# CONSIGNE:
Répondez à ces questions sur l'extrait consacré à la crise migratoire :
(a) Par quels pays les réfugiés sont-ils passés pour atteindre les côtes européennes ?
(b) De quelle nature sont les raisons qui engagent la responsabilité de l'Afrique ?
(c) Quel pays a connu en 2015 un coup d'État sur la transition ?

# EXTRAIT À LIRE:
Crise migratoire : une responsabilité partagée entre Afrique et Europe

8154812-12726647Selon l’agence pour la sécurisation des frontières européenne Frontex, des centaines de milliers de réfugiés, en provenance des pays d’Afrique et du Moyen– Orient, ont foulé le sol européen depuis le début de l’année. Ces populations ont atteint les cotes européennes à bord de plusieurs bateaux de fortune via la Turquie puis la Grèce au risque de leurs vies. Plusieurs d’entre eux ont malheureusement perdu la vie, noyés durant la traversée de la mer Méditerranée. Dès lors n’est-il pas impérieux de situer les responsabilités de l’Afrique et de l’Europe au cours cette tragédie humaine ?

L’Afrique ne peut se dédouaner de ses responsabilités dans la crise qui sévit en Europe. Notre continent est en partie responsable de ce drame humanitaire. Les raisons qui engagent sa responsabilité sont multiples à la fois politiques et socio économiques.

Sur le plan politique, notre continent, depuis plusieurs décennies, est le théâtre d’une instabilité politique chronique qui met à mal la sécurité et le bien-être de sa population la poussant à immigrer. En effet, les coups d’Etat militaires et constitutionnels nourrissent régulièrement des crises politiques sur le continent. La très faible maturité démocratique de dirigeants africains ainsi que leur opportunisme les poussent à user de la violence ou du tripatouillage électoral et/ou constitutionnel pour régler les différends de l’exercice du pouvoir politique. L’on dénote par exemple pour l’unique l’année 2015, un coup d’Etat sur la transition au Burkina Faso, des élections bâclées et anti-démocratique au Burundi, des modifications ou tentatives de modifications constitutionnelles en RDC, au Congo Brazzaville et au Rwanda. L’ensemble de ces actions crée des climats d’incertitude, de hautes tensions et des crises nationales qui favorisent le déplacement des populations vers d’autres pays d’Afrique puis vers l’Europe. Aussi, l’échec du « Printemps arabe », notamment en Libye et en Syrie a déclenché des guerres civiles provoquant l’exode massif de civils vers les cotes de la Grèce et de la Turquie.

# LES DONNÉES:
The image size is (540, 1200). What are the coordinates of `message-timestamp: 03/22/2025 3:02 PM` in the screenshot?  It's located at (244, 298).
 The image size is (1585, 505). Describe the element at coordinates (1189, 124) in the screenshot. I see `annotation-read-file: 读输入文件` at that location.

# RÉPONSE:
(a) Par la Turquie, puis par la Grèce.
(b) Elles sont à la fois politiques et socio-économiques.
(c) Le Burkina Faso.